On 14 July this year, cancer was discovered again in Sandi’s left breast – two tumours under her left arm, each inoperable.
“It’s entwined in all the nerves so they won’t operate on it,” Sandi said.
“This week I’ll go and I’ll start on some oral chemo treatment. Whether it works or not, we don’t know.
“What it will do is extend my life, I’m pretty sure of that.”
But Sandi’s life, one shadowed by the dark spectre of cancer for almost two decades, will never be dominated by the illness.
“You don’t survive cancer if it doesn’t go away. Eventually it’ll kill you. Both of us know this all the time, so you just take it one day at a time,” Sandi said, referring to Martin.
“And without faith, I honestly don’t know how people get through it, because there’s no fear of dying, for either one of us.
“One day we’re going to be together again anyway.”
Sandi, whose cancer walk group has already raised roughly $18,000 for Peter MacCallum, is looking towards next month’s event with open hope and elation.
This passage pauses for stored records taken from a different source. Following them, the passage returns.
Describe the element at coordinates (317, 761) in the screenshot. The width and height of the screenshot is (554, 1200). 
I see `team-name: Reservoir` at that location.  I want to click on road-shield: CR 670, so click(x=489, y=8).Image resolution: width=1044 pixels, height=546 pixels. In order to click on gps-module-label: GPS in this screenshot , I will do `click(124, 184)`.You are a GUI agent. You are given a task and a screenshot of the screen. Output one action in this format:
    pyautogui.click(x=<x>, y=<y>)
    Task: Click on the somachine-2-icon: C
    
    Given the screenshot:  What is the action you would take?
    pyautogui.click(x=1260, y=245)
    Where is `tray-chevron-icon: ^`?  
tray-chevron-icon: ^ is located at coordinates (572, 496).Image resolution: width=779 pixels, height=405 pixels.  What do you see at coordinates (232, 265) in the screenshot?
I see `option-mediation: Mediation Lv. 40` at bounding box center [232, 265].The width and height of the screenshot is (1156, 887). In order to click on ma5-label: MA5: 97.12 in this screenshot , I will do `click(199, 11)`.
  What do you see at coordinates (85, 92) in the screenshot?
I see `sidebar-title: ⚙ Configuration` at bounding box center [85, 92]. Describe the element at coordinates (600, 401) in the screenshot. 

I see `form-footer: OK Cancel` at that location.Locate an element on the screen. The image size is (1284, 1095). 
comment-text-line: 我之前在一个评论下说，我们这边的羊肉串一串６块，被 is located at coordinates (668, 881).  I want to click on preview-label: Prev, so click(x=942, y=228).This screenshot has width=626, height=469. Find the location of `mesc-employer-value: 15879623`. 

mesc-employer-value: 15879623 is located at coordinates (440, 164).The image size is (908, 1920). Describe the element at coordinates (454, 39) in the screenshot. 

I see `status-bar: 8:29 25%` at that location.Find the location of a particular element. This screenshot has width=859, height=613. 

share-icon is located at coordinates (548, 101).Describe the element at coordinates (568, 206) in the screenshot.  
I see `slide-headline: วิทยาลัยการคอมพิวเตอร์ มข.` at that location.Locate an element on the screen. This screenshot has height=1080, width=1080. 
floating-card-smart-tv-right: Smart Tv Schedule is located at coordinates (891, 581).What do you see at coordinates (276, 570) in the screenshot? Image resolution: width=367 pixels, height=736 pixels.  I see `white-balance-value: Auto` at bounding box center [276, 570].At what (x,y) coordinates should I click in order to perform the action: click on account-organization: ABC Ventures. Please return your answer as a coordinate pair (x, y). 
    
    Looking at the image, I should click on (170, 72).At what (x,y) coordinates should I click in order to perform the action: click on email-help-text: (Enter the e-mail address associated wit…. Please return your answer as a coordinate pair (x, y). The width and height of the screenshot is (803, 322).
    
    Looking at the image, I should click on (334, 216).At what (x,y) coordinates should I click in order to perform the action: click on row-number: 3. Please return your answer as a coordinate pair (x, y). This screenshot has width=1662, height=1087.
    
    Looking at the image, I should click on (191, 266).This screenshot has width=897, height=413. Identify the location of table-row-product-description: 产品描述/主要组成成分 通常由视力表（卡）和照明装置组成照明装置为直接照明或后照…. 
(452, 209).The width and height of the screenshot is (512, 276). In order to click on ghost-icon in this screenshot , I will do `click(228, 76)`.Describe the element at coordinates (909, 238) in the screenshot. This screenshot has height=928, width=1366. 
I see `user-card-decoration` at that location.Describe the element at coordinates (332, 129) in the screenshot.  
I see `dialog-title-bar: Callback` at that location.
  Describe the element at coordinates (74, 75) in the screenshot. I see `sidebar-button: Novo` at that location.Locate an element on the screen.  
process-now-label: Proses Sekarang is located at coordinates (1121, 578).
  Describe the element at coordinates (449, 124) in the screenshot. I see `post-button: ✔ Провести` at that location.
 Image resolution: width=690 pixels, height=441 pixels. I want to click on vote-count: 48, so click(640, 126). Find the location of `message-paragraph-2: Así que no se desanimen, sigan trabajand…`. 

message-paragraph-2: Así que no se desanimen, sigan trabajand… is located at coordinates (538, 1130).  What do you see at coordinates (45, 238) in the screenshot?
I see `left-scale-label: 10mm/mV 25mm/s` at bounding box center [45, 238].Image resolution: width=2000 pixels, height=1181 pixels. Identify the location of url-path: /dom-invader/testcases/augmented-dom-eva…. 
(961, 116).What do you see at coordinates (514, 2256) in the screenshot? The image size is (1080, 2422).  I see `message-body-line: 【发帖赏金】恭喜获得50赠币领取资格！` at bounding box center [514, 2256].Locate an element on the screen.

“It’s more to give back, just to give something back,” she said.
“I find it really exciting to be a part of it because everyone’s been really nice.
“They’re so kind and some of the stories involved in what these women have gone through, that are doing this walk, are just absolutely incredible.
“It’s the most horrible thing in the world, to hear your doctor tell you you’ve got cancer, because you immediately go to the grave. You immediately put yourself in the grave. That’s where you go.
“And when you talk to girls and ladies that have just been diagnosed with breast cancer, you’re able to say ‘I bet you just put yourself in the grave’.”
“And that’s the greatest thing for them to hear.”